- **Exercise**:
Extract the lines of the data beginning with the line that contains "Select the Black(A) tee cell" and continuing through the end of the data, and reproduce them verbatim.

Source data
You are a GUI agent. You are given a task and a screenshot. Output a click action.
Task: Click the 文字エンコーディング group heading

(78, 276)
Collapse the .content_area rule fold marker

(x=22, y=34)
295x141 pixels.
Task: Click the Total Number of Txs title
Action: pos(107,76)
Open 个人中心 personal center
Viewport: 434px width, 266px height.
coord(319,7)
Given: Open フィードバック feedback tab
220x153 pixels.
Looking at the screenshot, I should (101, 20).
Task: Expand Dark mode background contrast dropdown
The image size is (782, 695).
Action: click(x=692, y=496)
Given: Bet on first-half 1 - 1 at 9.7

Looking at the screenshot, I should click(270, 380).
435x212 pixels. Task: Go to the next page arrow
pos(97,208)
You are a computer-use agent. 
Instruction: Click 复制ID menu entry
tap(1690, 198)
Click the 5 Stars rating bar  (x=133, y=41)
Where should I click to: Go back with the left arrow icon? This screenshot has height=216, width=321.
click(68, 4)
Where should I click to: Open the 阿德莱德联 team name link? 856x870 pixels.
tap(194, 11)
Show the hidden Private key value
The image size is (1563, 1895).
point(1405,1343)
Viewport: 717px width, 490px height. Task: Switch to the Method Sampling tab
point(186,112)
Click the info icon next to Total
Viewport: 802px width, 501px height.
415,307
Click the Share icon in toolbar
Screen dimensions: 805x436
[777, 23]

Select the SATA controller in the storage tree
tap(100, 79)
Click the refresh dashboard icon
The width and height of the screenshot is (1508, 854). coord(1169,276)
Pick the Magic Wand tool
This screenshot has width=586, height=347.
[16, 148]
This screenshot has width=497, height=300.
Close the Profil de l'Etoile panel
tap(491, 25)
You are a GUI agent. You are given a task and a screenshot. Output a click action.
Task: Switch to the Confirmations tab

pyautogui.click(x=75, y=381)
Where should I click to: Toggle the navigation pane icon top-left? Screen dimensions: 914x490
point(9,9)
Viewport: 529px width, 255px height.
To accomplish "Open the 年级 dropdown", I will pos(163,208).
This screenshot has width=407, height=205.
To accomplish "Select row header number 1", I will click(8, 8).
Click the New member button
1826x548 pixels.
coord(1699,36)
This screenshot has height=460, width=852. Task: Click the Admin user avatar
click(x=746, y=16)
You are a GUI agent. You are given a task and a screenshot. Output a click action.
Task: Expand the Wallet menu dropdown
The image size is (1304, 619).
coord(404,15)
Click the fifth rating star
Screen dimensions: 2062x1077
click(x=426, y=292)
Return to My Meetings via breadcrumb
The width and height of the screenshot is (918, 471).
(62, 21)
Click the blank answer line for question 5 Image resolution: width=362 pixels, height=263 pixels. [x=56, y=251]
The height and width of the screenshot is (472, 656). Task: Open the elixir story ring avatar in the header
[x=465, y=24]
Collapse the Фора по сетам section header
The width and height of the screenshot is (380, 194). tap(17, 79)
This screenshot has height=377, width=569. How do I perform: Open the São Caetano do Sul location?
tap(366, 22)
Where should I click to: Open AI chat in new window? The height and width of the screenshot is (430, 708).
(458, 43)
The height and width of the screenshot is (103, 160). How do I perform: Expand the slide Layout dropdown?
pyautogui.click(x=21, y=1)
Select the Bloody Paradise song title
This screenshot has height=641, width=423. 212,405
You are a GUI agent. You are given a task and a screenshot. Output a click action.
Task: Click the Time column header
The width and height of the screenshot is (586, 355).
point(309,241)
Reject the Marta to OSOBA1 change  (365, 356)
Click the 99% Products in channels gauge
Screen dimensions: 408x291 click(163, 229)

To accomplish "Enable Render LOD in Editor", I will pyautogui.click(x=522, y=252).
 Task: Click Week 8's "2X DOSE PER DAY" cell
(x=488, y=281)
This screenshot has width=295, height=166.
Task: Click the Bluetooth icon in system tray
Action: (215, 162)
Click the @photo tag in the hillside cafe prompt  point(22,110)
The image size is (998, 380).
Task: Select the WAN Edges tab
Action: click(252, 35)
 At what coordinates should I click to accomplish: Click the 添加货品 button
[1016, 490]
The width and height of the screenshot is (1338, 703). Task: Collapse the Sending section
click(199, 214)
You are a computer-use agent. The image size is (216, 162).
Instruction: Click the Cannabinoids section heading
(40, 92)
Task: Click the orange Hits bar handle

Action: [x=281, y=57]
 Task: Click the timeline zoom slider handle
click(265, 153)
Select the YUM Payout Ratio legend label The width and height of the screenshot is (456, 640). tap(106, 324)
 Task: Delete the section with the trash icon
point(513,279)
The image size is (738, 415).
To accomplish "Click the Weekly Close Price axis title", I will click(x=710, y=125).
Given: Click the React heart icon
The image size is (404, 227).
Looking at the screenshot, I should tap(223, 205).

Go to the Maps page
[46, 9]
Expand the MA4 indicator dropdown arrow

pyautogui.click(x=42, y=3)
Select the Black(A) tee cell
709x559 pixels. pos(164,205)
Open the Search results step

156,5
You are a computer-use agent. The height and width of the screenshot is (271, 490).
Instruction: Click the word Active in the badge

- **Output for this exercise**:
Select the Black(A) tee cell
709x559 pixels. pos(164,205)
Open the Search results step

156,5
You are a computer-use agent. The height and width of the screenshot is (271, 490).
Instruction: Click the word Active in the badge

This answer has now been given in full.